(PAGE)
- - - - - - -
Conventional wisdom: write about what you know. Crazy reality: write (a lot) about what I want everyone else to know. And yes, I do realize this may come across as presumptuous and possibly even arrogant.
Among the many things I want everyone else to know: Jews and Christians shared a God, faith, and many religious practices for nearly a century after Jesus died. We continue to share many more similarities than differences, although neither Christians nor Jews typically view it this way. In fact, I think we spend way too much time highlighting differences. Our world is a freaking mess as a result.
Hi, my name is Meredith Gould, and I'll be here all week writing not only about these issues, but about the tsouris that went into and emerged as a result of writing, Why Is There a Menorah on the Altar? Jewish Roots of Christian Worship.
- - - - - - -
(DATA EXCERPTS)

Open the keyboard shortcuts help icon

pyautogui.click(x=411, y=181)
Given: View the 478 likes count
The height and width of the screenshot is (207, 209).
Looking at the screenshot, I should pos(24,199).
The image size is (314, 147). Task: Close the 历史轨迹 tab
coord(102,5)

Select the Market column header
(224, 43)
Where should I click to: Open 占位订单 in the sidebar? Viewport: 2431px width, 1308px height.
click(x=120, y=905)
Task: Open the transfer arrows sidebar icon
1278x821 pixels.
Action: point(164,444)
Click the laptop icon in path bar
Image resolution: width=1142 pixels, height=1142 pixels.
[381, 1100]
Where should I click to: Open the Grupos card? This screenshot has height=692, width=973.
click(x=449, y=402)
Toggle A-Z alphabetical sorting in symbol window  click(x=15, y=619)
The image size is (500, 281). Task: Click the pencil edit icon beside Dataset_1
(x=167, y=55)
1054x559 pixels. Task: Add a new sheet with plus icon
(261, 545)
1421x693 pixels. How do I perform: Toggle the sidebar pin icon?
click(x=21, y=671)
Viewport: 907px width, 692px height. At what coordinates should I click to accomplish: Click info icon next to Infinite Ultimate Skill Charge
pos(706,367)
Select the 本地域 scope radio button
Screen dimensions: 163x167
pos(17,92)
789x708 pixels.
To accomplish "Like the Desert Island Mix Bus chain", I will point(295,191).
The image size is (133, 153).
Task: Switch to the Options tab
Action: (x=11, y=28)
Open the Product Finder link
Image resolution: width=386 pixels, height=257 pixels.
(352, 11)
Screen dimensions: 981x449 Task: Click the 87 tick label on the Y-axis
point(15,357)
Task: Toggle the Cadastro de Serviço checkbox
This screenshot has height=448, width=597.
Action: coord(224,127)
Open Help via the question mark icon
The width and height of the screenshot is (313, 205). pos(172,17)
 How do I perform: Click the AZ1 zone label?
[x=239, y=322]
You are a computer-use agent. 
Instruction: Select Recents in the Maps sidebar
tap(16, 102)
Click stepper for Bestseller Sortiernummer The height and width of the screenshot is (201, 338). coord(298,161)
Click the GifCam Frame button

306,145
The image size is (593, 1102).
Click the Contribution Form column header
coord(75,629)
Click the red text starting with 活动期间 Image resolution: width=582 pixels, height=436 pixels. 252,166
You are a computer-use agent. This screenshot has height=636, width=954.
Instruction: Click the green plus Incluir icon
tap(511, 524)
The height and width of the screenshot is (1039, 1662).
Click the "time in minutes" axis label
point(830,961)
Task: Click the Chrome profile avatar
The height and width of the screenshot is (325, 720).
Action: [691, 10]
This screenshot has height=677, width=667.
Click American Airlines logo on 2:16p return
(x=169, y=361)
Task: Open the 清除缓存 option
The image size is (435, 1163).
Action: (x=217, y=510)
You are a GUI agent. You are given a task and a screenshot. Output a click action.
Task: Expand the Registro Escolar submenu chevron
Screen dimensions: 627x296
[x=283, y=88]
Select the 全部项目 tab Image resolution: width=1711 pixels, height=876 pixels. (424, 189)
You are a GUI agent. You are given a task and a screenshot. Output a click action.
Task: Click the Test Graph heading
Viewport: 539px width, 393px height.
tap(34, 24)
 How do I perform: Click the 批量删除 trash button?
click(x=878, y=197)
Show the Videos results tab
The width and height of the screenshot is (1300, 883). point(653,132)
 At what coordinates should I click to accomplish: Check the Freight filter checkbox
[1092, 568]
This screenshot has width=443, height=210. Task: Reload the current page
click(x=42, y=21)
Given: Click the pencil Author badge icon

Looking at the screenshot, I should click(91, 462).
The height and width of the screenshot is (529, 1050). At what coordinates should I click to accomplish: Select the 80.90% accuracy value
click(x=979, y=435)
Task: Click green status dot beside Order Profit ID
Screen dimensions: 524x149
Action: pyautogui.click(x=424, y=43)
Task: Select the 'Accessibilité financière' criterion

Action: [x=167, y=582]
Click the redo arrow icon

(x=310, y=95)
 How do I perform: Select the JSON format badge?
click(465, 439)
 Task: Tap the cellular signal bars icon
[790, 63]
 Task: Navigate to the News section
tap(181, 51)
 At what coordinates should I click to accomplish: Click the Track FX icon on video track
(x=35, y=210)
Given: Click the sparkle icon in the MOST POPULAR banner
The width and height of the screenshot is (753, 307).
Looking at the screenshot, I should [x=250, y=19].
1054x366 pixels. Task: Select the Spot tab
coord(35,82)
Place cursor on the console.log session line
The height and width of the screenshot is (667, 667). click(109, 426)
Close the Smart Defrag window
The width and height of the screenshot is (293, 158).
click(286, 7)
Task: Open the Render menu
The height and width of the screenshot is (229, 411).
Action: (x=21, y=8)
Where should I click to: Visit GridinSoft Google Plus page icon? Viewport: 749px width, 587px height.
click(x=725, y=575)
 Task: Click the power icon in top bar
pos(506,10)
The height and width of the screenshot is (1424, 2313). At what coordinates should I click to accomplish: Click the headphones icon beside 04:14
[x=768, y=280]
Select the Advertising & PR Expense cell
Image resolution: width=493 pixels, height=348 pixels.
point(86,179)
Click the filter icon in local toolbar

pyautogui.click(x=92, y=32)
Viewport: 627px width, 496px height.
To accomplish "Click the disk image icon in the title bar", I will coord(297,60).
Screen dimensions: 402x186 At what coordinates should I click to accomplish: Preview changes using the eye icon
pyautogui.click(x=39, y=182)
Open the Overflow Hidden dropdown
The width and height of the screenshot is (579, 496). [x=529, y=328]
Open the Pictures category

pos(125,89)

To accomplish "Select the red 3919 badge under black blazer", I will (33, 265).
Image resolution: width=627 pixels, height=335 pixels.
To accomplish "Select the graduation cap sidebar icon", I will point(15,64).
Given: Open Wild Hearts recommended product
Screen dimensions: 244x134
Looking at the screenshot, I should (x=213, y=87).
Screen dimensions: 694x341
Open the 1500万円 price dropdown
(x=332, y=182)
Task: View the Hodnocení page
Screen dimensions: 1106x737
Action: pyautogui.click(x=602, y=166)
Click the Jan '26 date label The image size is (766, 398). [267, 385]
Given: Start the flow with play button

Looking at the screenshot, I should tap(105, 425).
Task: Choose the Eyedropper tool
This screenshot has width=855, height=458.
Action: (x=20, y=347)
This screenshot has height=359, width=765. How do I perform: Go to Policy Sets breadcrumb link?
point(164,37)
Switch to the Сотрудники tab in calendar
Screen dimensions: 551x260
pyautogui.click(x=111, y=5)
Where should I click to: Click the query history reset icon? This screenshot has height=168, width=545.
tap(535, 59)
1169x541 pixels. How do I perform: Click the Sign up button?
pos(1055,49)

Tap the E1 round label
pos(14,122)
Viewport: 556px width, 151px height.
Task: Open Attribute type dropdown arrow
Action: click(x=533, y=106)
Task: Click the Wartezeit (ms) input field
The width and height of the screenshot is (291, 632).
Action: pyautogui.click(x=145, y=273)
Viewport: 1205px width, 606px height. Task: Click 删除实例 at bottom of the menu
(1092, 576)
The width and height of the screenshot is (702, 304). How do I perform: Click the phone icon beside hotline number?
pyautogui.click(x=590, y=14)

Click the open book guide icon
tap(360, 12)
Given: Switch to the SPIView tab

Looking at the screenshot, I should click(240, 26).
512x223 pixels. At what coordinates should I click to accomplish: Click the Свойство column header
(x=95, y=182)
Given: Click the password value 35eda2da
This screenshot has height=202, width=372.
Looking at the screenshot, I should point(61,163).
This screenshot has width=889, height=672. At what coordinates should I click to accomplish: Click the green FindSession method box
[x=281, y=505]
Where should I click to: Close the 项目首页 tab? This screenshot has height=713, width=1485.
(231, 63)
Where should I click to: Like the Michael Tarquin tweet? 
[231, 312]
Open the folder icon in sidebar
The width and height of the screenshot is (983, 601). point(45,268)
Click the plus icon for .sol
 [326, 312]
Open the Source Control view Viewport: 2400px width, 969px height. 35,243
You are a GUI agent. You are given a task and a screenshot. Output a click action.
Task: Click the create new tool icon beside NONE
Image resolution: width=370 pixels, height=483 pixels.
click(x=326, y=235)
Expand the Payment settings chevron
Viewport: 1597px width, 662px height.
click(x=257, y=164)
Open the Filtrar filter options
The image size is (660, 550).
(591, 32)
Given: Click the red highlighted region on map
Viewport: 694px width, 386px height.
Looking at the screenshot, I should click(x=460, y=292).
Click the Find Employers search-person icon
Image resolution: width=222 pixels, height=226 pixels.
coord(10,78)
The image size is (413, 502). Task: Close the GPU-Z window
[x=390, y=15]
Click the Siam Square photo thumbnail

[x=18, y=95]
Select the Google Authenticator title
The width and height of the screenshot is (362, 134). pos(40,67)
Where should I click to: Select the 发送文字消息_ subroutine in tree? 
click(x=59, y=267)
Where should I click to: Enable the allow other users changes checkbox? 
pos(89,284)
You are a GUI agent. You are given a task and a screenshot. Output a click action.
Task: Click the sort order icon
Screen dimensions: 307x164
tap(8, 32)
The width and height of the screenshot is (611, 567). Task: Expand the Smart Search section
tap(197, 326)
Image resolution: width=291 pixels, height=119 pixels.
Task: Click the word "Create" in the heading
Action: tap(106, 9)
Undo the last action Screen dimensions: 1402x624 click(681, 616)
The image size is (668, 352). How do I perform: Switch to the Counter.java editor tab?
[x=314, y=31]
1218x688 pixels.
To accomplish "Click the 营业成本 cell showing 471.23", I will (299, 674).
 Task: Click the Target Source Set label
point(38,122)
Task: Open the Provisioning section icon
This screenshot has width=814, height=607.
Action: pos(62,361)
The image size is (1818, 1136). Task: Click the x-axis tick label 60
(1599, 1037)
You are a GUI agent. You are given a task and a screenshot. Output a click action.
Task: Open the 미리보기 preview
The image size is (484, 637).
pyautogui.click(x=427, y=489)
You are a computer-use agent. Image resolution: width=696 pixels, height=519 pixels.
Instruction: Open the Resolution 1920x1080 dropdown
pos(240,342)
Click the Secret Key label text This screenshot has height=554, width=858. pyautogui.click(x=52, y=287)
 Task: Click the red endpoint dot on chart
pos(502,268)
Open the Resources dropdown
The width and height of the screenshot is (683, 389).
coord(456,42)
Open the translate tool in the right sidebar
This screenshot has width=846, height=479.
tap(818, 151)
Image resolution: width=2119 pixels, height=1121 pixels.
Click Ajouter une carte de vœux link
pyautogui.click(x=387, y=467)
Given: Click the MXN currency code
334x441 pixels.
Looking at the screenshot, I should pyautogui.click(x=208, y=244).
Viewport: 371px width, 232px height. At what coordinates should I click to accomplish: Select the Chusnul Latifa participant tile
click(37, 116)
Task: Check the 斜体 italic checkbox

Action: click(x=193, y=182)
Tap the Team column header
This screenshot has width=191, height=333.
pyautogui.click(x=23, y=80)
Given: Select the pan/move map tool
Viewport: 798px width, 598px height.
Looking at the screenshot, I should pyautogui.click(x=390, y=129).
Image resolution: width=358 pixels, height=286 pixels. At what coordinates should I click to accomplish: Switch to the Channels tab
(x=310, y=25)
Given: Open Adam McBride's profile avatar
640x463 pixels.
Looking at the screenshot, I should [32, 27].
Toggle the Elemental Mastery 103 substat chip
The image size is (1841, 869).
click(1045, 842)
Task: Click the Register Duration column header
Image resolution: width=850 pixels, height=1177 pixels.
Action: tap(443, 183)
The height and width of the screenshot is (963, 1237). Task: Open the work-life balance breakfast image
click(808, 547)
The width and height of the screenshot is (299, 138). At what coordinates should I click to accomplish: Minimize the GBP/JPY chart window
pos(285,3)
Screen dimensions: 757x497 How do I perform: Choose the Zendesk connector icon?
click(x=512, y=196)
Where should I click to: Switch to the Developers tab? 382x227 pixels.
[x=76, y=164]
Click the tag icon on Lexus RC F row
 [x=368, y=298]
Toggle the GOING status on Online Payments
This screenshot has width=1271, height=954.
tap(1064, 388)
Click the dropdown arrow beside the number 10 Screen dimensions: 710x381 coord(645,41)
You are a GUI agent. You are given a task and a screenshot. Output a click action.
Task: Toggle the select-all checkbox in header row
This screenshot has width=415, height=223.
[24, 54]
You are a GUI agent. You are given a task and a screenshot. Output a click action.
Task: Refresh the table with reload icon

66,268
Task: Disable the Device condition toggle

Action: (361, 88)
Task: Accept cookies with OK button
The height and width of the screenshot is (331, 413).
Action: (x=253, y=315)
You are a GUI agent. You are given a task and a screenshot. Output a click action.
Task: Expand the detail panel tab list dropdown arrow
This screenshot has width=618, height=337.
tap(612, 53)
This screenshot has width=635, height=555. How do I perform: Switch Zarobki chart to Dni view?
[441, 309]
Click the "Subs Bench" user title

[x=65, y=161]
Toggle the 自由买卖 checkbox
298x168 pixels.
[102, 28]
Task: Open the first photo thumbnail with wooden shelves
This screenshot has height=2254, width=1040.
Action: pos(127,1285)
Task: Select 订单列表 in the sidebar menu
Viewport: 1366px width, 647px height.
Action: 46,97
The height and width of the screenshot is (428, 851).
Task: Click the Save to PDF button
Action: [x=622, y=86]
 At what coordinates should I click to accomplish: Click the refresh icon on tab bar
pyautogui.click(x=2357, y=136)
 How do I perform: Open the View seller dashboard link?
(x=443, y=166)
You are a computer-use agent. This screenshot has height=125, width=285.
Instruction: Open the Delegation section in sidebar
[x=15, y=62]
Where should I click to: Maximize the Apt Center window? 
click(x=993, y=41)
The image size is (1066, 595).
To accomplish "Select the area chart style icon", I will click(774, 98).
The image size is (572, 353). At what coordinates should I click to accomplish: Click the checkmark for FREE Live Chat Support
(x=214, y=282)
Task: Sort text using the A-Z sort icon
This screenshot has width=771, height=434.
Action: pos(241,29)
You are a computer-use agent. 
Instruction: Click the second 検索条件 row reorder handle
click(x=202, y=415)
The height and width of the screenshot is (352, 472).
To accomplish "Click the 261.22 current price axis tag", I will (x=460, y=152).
- - - - - - -
(REQUIRED TASKS)
- A) Please edit the part of the post on Jewish roots of Christian worship that opens with the words "Hi, my name" and closes with "of Christian Worship.", replacing "all week" with "all month".
- B) Retype the part of the entries that opens with the line containing "Task: Open the Render menu" and closes with the line containing "Action: click(x=533, y=106)", including both of those lines.

(THE ANSWERS)
- A)
Hi, my name is Meredith Gould, and I'll be here all month writing not only about these issues, but about the tsouris that went into and emerged as a result of writing, Why Is There a Menorah on the Altar? Jewish Roots of Christian Worship.

- B)
Task: Open the Render menu
The height and width of the screenshot is (229, 411).
Action: (x=21, y=8)
Where should I click to: Visit GridinSoft Google Plus page icon? Viewport: 749px width, 587px height.
click(x=725, y=575)
 Task: Click the power icon in top bar
pos(506,10)
The height and width of the screenshot is (1424, 2313). At what coordinates should I click to accomplish: Click the headphones icon beside 04:14
[x=768, y=280]
Select the Advertising & PR Expense cell
Image resolution: width=493 pixels, height=348 pixels.
point(86,179)
Click the filter icon in local toolbar

pyautogui.click(x=92, y=32)
Viewport: 627px width, 496px height.
To accomplish "Click the disk image icon in the title bar", I will coord(297,60).
Screen dimensions: 402x186 At what coordinates should I click to accomplish: Preview changes using the eye icon
pyautogui.click(x=39, y=182)
Open the Overflow Hidden dropdown
The width and height of the screenshot is (579, 496). [x=529, y=328]
Open the Pictures category

pos(125,89)

To accomplish "Select the red 3919 badge under black blazer", I will (33, 265).
Image resolution: width=627 pixels, height=335 pixels.
To accomplish "Select the graduation cap sidebar icon", I will point(15,64).
Given: Open Wild Hearts recommended product
Screen dimensions: 244x134
Looking at the screenshot, I should (x=213, y=87).
Screen dimensions: 694x341
Open the 1500万円 price dropdown
(x=332, y=182)
Task: View the Hodnocení page
Screen dimensions: 1106x737
Action: pyautogui.click(x=602, y=166)
Click the Jan '26 date label The image size is (766, 398). [267, 385]
Given: Start the flow with play button

Looking at the screenshot, I should tap(105, 425).
Task: Choose the Eyedropper tool
This screenshot has width=855, height=458.
Action: (x=20, y=347)
This screenshot has height=359, width=765. How do I perform: Go to Policy Sets breadcrumb link?
point(164,37)
Switch to the Сотрудники tab in calendar
Screen dimensions: 551x260
pyautogui.click(x=111, y=5)
Where should I click to: Click the query history reset icon? This screenshot has height=168, width=545.
tap(535, 59)
1169x541 pixels. How do I perform: Click the Sign up button?
pos(1055,49)

Tap the E1 round label
pos(14,122)
Viewport: 556px width, 151px height.
Task: Open Attribute type dropdown arrow
Action: click(x=533, y=106)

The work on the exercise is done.